Em diversos momentos, identificamos que o filme – enquanto produto – obedece a tudo aquilo que ele critica, enquanto discurso moral. É como se as más ações de Jonathan fossem referendadas pela execução acertada de suas idéias fílmicas, visto que tanto Fred quanto Giorgia e James tornam-se assaz prestigiados e premiados depois que são traídos pelo produtor. A encenação de Vincente Minnelli aproveita cada aspecto do que é captado pela câmera, desde as estatuetas do Oscar em cima de uma mesa até o desenho diabólico de um personagem emoldurado numa parede, num trabalho esplêndido de direção!

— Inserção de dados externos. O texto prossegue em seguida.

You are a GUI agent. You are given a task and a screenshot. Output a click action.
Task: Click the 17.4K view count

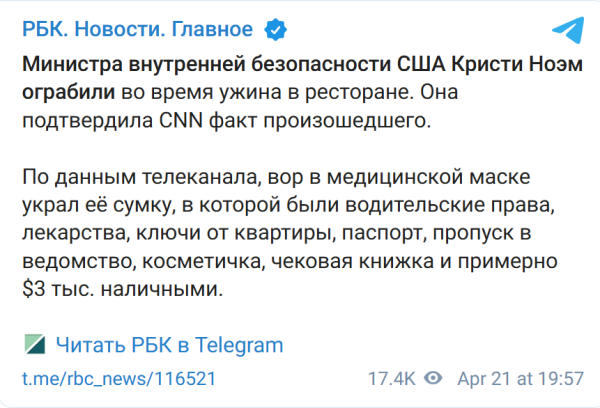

A antiga Hollywood é exposta em seu racismo e machismo estruturais: as únicas pessoas negras mostradas no filme são empregadas domésticas e as mulheres são tratadas como “bonecas” ou “vadias”, enquanto os homens são “senhores”. Ainda assim, o filme coaduna-se à quintessência da arte cinematográfica: “Jonathan é muito mais do que um homem, ele é uma experiência”, comenta Fred em dado momento. “Ele é um instaurador de hábitos. Se fosse possível engarrafá-lo, ele tornar-se-ia um produto bastante vendável”: concordar com isso é ser conivente, dada a malevolência evidente deste sistema produtivo? Ficam o questionamento e os aplausos de pé, direcionados a este clássico impecável!
Wesley Pereira de Castro.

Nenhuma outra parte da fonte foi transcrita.